This method works, however we are using a mirror of 2 md devices (i.e. two RAID0 stripes one on flash cards and one on disk, with the disk being marked write-mostly). Functionally it all works, but stacked md configurations are very slow. Reading through the mirror offers only about 50% of the bandwidth of reading the RAID0 stripe directly. This is true even for the disk side by itself, with the flash side removed (i.e. a mirror with one side failed).
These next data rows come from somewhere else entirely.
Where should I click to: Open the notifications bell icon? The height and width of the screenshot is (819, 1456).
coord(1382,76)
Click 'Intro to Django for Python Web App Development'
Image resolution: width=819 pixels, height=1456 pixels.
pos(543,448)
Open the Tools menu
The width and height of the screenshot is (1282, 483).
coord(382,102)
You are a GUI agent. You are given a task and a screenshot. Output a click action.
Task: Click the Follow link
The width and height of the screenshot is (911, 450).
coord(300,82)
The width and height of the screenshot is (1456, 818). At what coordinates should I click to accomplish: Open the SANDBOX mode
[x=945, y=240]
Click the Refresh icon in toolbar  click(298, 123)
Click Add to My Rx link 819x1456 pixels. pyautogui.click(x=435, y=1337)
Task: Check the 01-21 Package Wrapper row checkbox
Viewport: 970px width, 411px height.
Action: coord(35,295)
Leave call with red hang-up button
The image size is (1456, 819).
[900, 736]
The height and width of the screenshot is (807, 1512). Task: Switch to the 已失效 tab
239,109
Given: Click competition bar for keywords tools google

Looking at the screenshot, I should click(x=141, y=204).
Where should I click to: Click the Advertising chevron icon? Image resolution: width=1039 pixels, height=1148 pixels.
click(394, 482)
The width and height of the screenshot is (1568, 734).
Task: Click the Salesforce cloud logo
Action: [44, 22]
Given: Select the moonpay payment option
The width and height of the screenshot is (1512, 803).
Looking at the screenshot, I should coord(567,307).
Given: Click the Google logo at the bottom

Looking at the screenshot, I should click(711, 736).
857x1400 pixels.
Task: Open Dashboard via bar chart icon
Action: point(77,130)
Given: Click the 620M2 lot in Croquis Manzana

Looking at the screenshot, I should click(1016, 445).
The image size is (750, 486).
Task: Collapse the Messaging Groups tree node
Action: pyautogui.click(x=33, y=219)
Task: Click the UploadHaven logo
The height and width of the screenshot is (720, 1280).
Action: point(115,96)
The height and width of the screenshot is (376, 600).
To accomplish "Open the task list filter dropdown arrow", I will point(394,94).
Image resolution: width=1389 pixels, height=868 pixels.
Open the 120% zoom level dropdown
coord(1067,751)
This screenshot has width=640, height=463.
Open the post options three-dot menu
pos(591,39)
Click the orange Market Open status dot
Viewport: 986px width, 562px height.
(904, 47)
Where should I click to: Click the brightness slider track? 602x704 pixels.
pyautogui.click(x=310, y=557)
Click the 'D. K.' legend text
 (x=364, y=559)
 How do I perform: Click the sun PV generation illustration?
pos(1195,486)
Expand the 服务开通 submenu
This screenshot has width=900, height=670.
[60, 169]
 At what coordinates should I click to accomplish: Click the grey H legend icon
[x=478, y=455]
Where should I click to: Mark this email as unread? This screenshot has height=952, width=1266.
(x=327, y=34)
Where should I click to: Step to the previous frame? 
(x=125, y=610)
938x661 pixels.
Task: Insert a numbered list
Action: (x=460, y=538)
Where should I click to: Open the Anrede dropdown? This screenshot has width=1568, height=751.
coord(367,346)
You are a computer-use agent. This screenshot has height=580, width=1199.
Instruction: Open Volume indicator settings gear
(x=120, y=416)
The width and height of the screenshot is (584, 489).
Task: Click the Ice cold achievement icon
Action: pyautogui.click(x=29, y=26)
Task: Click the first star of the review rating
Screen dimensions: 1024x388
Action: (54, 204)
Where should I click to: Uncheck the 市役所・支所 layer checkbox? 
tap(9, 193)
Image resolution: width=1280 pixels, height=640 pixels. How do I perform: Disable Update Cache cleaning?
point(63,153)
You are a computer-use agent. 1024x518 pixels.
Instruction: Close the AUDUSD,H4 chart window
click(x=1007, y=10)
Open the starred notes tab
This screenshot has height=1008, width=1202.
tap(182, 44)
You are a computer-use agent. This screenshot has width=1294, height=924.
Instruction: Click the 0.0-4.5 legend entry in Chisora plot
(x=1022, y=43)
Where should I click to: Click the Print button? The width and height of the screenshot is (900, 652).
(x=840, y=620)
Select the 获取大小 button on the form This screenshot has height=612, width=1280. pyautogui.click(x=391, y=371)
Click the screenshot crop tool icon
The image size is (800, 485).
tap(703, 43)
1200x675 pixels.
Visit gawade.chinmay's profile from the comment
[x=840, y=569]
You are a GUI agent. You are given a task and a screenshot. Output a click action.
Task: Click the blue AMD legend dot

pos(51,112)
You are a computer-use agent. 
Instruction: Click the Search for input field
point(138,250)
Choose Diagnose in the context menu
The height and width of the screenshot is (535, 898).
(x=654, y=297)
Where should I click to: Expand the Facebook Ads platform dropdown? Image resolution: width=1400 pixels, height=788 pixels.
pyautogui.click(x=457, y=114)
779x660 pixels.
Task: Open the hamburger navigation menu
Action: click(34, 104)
Wondering how to create a md array that starts out missing a piece? use "missing" instead of the disk e.g.
mdadm --create /dev/md2 -l 1 -n 2 /dev/md1 "missing"
will create the md2 volume used below
here are the details
Code:
[root@pe-r910 ~]# mdadm --detail /dev/md2
/dev/md2:
Version : 1.2
Creation Time : Tue Jul 26 23:13:59 2011
Raid Level : raid1
Array Size : 1998196216 (1905.63 GiB 2046.15 GB)
Used Dev Size : 1998196216 (1905.63 GiB 2046.15 GB)
Raid Devices : 2
Total Devices : 1
Persistence : Superblock is persistent
Update Time : Thu Jul 28 08:29:35 2011
State : clean, degraded
Active Devices : 1
Working Devices : 1
Failed Devices : 0
Spare Devices : 0
Name : pe-r910.ingres.prv:2 (local to host pe-r910.ingres.prv)
UUID : 299ea821:756847a0:4db591e4:38769641
Events : 160
Number Major Minor RaidDevice State
0 9 1 0 active sync /dev/md1
1 0 0 1 removed
[root@pe-r910 ~]# mdadm --detail /dev/md1
/dev/md1:
Version : 1.2
Creation Time : Tue Jul 26 01:05:05 2011
Raid Level : raid0
Array Size : 1998197376 (1905.63 GiB 2046.15 GB)
Raid Devices : 14
Total Devices : 14
Persistence : Superblock is persistent
Update Time : Tue Jul 26 01:05:05 2011
State : clean
Active Devices : 14
Working Devices : 14
Failed Devices : 0
Spare Devices : 0
Chunk Size : 64K
Name : pe-r910.ingres.prv:1 (local to host pe-r910.ingres.prv)
UUID : 735bd502:62ed0509:08c33e15:19ae4f6b
Events : 0
Number Major Minor RaidDevice State
0 8 17 0 active sync /dev/sdb1
1 8 33 1 active sync /dev/sdc1
2 8 49 2 active sync /dev/sdd1
3 8 65 3 active sync /dev/sde1
4 8 81 4 active sync /dev/sdf1
5 8 97 5 active sync /dev/sdg1
6 8 113 6 active sync /dev/sdh1
7 8 129 7 active sync /dev/sdi1
8 8 145 8 active sync /dev/sdj1
9 8 161 9 active sync /dev/sdk1
10 8 177 10 active sync /dev/sdl1
11 8 193 11 active sync /dev/sdm1
12 8 209 12 active sync /dev/sdn1
13 8 225 13 active sync /dev/sdo1
[root@pe-r910 ~]# dd if=/dev/md1 bs=512K count=10000 iflag=nonblock,direct of=/dev/null
10000+0 records in
10000+0 records out
5242880000 bytes (5.2 GB) copied, 3.45236 s, 1.5 GB/s
[root@pe-r910 ~]# dd if=/dev/md2 bs=512K count=10000 iflag=nonblock,direct of=/dev/null
10000+0 records in
10000+0 records out
5242880000 bytes (5.2 GB) copied, 6.81182 s, 770 MB/s
[root@pe-r910 ~]#
update:
iostat shows 64K reads being done both do md1 and to its component devices when reading directly from md1. This is somewhat mysterious as dd is asking for 512k reads. So I would have expected to see 512k to md1, and 64K to its component devices (i.e. the chunk size).
But the killer is that when reading from md2 (the raid1 volume with only one half present) it shows only 4k reads to md2, md1, and the component devices. Perhaps that is due to md thinking that is the size it should use for error processing, but its killing performance.
update2:
This looks only to be an issue for md on md. If I make a raid1 directly on a disk, its io rate is the same as the disk.